Isoform 2 is secreted. Western blots of immunoprecipitates of cell culture media from GPR110 transfections; developed with antibody HA.11. (A) L, lysate; M, immunoprecipitate from media. HA466 and HA1393, two versions of HA-tagged isoform 1; Iso2-HA and Iso3-HA, HA-tagged isoform 2 and 3, respectively.

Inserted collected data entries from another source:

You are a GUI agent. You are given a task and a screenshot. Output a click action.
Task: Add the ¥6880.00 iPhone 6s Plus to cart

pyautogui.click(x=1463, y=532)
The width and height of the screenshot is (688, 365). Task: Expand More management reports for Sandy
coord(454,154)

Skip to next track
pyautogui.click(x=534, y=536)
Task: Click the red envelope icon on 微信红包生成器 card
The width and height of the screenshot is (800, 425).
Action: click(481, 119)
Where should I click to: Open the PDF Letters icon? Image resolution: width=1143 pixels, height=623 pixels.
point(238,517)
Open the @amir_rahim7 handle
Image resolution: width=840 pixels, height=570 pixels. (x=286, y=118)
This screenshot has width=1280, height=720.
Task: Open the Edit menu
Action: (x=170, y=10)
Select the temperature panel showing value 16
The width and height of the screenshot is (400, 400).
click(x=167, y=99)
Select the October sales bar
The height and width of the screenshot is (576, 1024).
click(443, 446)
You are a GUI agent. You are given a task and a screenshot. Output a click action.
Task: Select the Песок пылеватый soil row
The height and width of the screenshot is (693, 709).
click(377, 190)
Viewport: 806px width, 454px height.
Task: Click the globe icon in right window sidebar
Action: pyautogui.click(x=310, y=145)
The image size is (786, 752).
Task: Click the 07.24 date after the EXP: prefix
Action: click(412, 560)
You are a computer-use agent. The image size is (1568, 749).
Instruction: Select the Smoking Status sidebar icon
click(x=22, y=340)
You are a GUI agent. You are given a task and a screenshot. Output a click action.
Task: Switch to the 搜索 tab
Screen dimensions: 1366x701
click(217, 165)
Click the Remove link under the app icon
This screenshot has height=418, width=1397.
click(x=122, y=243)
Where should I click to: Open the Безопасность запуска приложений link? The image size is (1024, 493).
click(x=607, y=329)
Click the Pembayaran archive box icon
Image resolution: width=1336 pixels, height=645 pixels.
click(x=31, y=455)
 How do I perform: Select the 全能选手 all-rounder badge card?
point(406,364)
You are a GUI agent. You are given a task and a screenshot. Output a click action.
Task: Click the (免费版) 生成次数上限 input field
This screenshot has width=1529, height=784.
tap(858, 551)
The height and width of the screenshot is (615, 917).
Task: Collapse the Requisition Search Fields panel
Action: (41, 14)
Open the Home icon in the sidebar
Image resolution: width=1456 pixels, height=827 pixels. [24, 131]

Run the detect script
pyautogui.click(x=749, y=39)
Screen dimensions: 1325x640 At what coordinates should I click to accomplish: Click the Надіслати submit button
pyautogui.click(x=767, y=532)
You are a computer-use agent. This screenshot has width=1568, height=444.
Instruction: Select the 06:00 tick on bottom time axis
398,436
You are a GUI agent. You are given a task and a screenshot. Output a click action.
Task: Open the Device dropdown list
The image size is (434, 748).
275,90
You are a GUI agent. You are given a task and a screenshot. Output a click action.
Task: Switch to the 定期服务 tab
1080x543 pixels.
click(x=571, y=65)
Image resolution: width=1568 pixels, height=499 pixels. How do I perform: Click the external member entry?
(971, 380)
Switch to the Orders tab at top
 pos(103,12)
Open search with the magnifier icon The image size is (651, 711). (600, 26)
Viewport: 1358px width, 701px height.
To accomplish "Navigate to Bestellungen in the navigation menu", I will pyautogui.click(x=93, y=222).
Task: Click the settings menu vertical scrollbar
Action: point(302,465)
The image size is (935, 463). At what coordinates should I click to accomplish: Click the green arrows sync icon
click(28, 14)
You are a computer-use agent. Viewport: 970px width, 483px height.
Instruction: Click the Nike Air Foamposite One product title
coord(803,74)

Arrow points to the secreted form of isoform 2. (B) PNGaseF treatment of lysate and media of cells transfected with Iso2-HA. Arrow points to the deglycosylated isoform 2.

Figure 6

GPR110 is mainly expressed in the kidney. (A) Quantitative PCR measurements of expression across a human normal tissue panel, relative to the median gene expression of ~200 selected genes within each tissue. (B) Prostate samples from two young donors (24 and 27 yr) compared to the panel sample of RNA from the prostates of three 78-79 yr old men. The error bars represent technical replicates.

Figure 7

Gpr110 is an oncogene. Quantitative PCR measurements of Gpr110 expression in mouse T lymphomas generated by murine leukemia virus. Y-axis, relative expression on a logarithmic scale; x-axis, various T lymphomas. Tumors 754S and 3271S show overexpression of Gpr110. Tumor controls are RNAs from mouse tumors with no retroviral tags recovered from the Gpr110 locus. 'Normal' bar represents RNA from normal mouse spleen.

Figure 8

GPR110 mRNA overexpression in human lung cancer. GPR110 expression, as measured by qPCR with an exon junction 2-3 Taqman probe, and GUSB, glucuronidase beta, as a standard; in (A) lung cell lines A549, H23 and H460; y-axis, fluorescence; x-axis, number of cycles of amplification needed to reach a set value; in one set of (B) lung adenocarcinoma tumor samples and normal lung samples (Asterand); and in another set of (C) lung tumor and normal lung samples (Origene). The samples in (B) and (C) are separate cohorts, with (B) all representing adenocarcinomas. Tumors in (C) were sorted according to tumor type. The category of "other" includes adenosquamous, large cell, non-small, and sarcomatoid carcinomas. Numbers on the x-axis in (C) indicate well location on the Origene Lung TissueScan plate. Y-axis in (B) and (C) displays relative expression (2^-ΔΔCt) normalized to average expression in the normal lung samples.

Figure 9

GPR110 protein overexpression in paraffin sections of lung cancer tissue. Immunohistochemistry on human lung cancer tissue arrays with consecutive sections, including normal controls, with antibodies LS-A2021 and LS-A2019. (A) Three peptides spanning amino acids 162-199 of GPR110. (B) Binding of LS-A2021 antibody to lung samples was competed with the three peptides. Peptide 2 decreased staining in GPR110-positive tissue samples, whereas lack of peptide, and peptides 1 and 3 did not. (C) Examples of cores staining with LS-A2021 only (type 1), with both antibodies (type 2), and with LS-A2019 only (type 3); there was no staining with IgG controls (not shown).

Figure 10

GPR110 overexpression in prostate benign hyperplasia and cancer. (A) GPR110 expression, in prostate cancer lines PC-3, LNCaP, and DU145, as measured by qPCR with an exon junction 2-3 Taqman probe; and GUSB, glucuronidase beta, as a standard. (B) Immunohistochemistry on two benign prostate hyperplasia cores, BPH-1 (upper) and BPH-2 (lower). Left, stained with antibody LS-A2021; right, consecutive sections of the same cores, stained with antibody to PSA. No staining was observed with secondary and irrelevant primary antibody (not shown). Note that the LS-A2021 positive cells are PSA negative, and vice versa (arrows). (C) Consecutive paraffin sections of two different prostate adenocarcinoma cores (1 and 2, left and right, respectively), stained with LS-A2021 antibody (upper two pictures) or LS-A2019 antibody (lower two pictures). Note that staining by the one antibody excludes staining by the other antibody.